4 yaşında hülya avşar'ı sevip sevmediği soulan babadan "sevmiyorum" yanıtını almanın akabinde dünyanın en mutsuz çocuğu olmaktır,

yine köyde elektriklerin kesildiği her gece dünyanın en mutlu beş kuzeni aydede oynamaktır on parmakla, ve aydedeye başlamadan önce işaret parmağını ağızda bir güzel ıslatmaktır "ooo" çekerken,

sıcak çaya soğuk su eklemektir

kaysı ağacından düşmektir, düşüş sonrası dizlerde harita haline gelen izleri sevmektir,

babanın kollarında tavana doğru hoplatılırken bir yandan saçların tavana benden önce varışını izlerken bir yandan da babanın "hooop pala" derken neden bu kadar mutlu olduğunu anlamaya çalışmaktır aynı anda,

sobadır, huzurdur, sıcaktır, ak ve paklıktır, beyazlıktır, yüzde gitmesi için şimdilerde bin pişmanlık duyulan çillerdir çocukluk.

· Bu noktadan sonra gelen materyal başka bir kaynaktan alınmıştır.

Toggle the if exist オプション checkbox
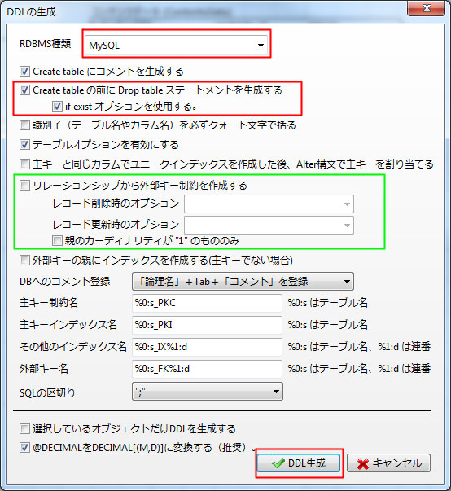Viewport: 451px width, 491px height. point(57,107)
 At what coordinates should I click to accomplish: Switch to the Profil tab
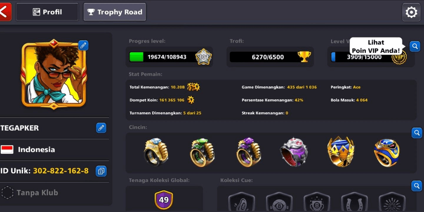[47, 12]
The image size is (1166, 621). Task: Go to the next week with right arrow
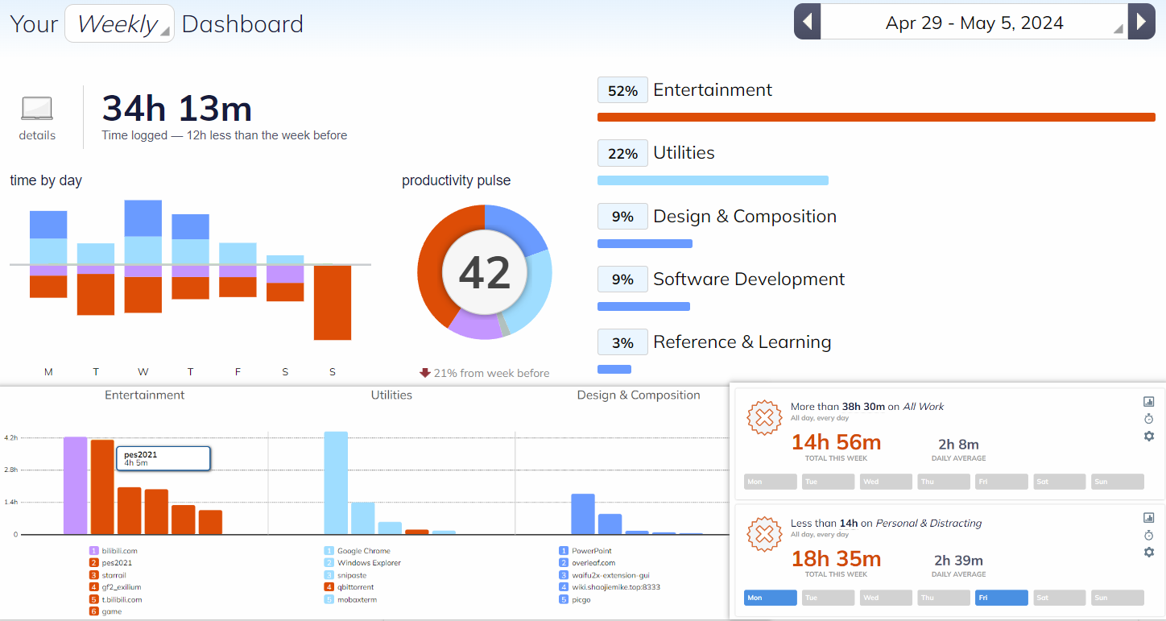coord(1141,22)
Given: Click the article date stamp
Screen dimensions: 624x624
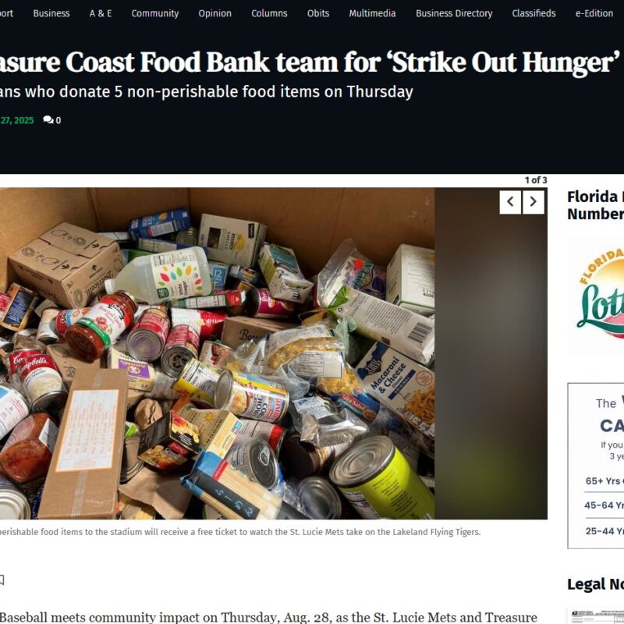Looking at the screenshot, I should 16,120.
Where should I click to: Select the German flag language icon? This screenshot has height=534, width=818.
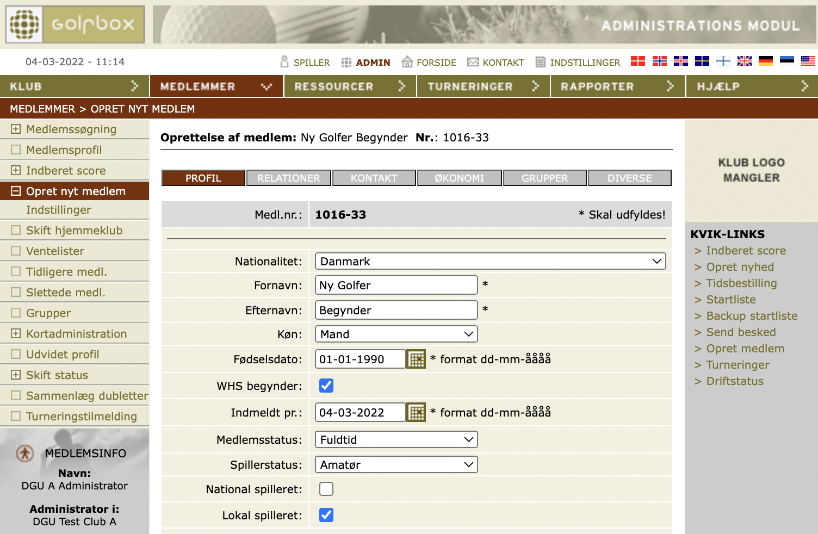pos(765,61)
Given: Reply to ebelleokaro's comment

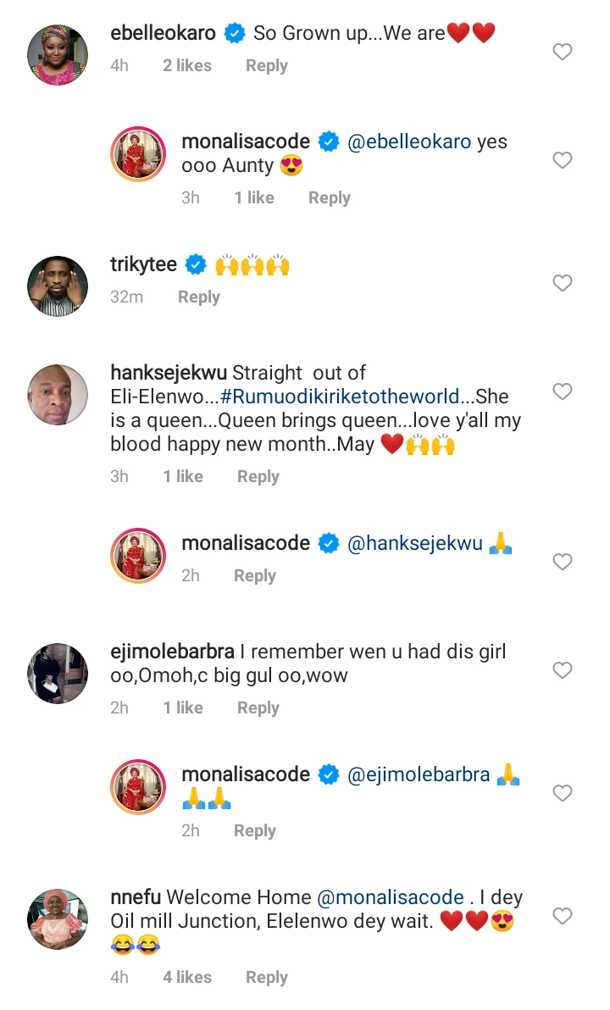Looking at the screenshot, I should click(x=267, y=66).
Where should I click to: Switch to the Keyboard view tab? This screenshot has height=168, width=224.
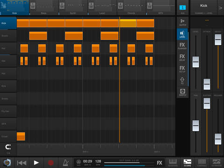173,163
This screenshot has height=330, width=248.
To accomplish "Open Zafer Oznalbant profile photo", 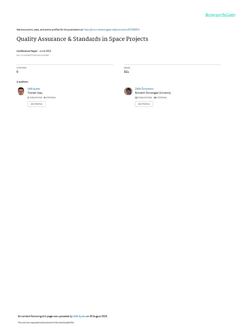I will [x=128, y=91].
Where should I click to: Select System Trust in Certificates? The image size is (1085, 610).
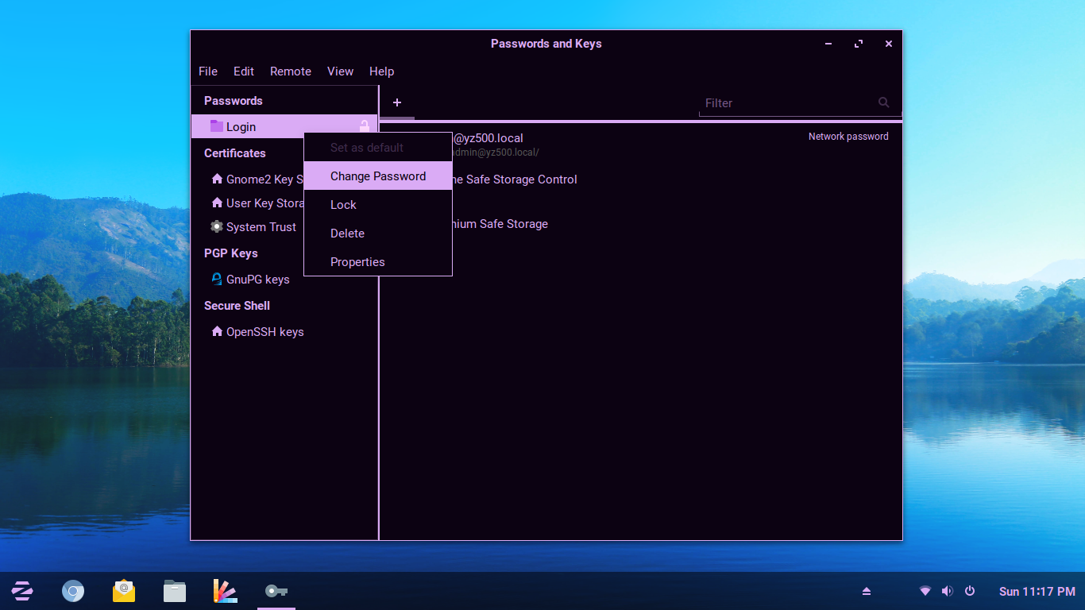261,227
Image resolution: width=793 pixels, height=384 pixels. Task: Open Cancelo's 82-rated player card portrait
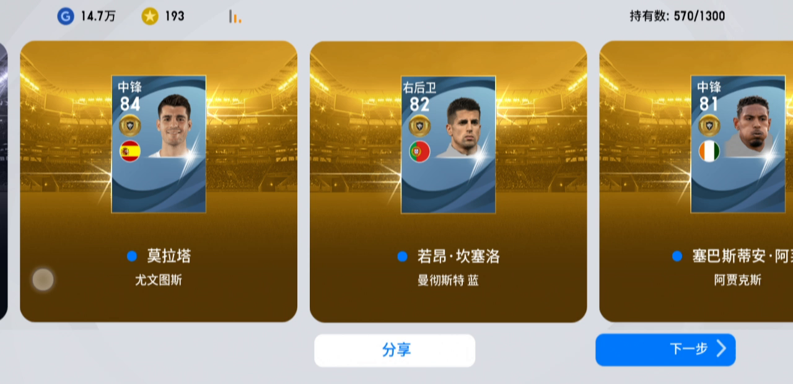click(449, 144)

papatya toplamaktır köydeki evin arka bahçesinde kendiliğinden bitenlerden, ve mümkünse en miniklerinden,

duta çıkıp dut böcekleriyle savaşmaktır,

köy meydanındaki çeşmede su savaşlarıdır,

ve daha yazılacak bir sürü "huzur" veren şeydir. Benim çocukluğum.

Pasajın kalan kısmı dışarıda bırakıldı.